**WORK ORDER:** A verbatim copy of the listing is needed; pictures are to be left out.

**DATA SUPPLIED:**
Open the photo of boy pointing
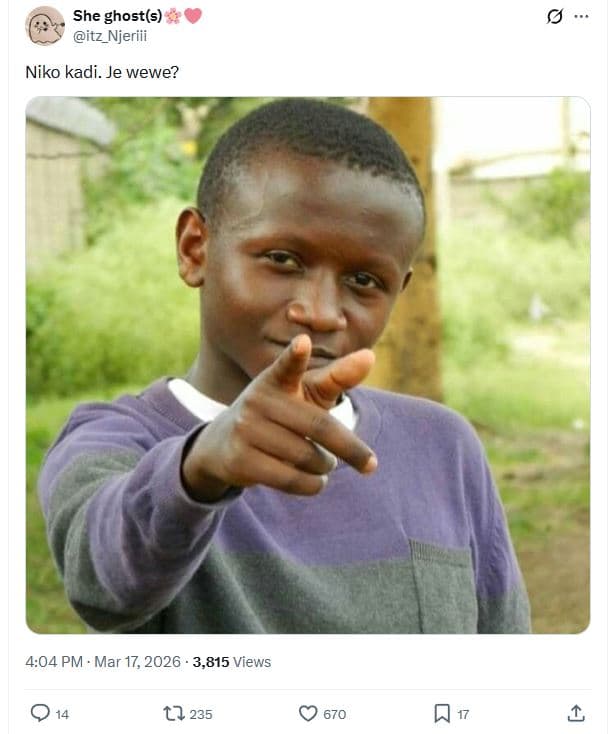The height and width of the screenshot is (734, 613). tap(308, 365)
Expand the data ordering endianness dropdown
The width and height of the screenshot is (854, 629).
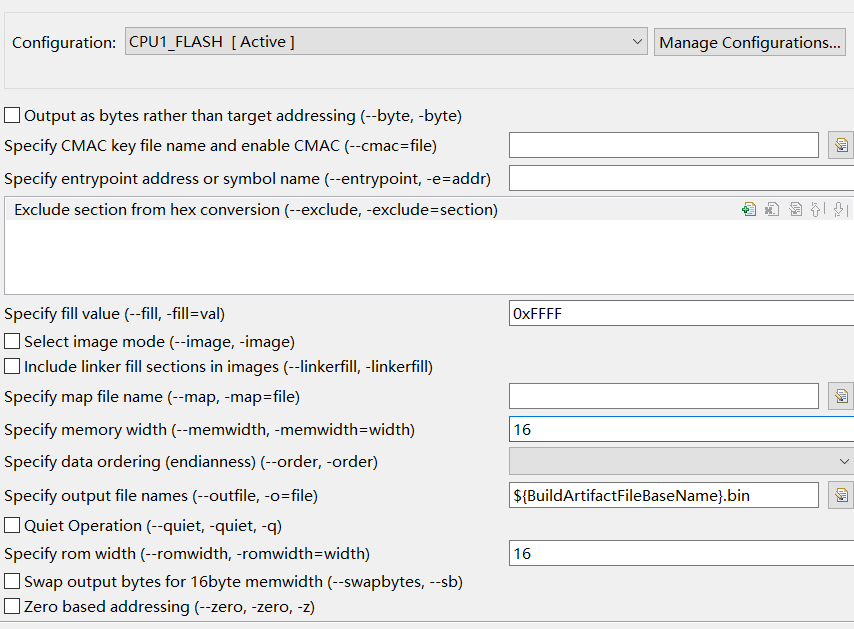[681, 461]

**SOLVED PROBLEM:**
Open the photo of boy pointing
The height and width of the screenshot is (734, 613). tap(308, 365)
Expand the data ordering endianness dropdown
The width and height of the screenshot is (854, 629).
[681, 461]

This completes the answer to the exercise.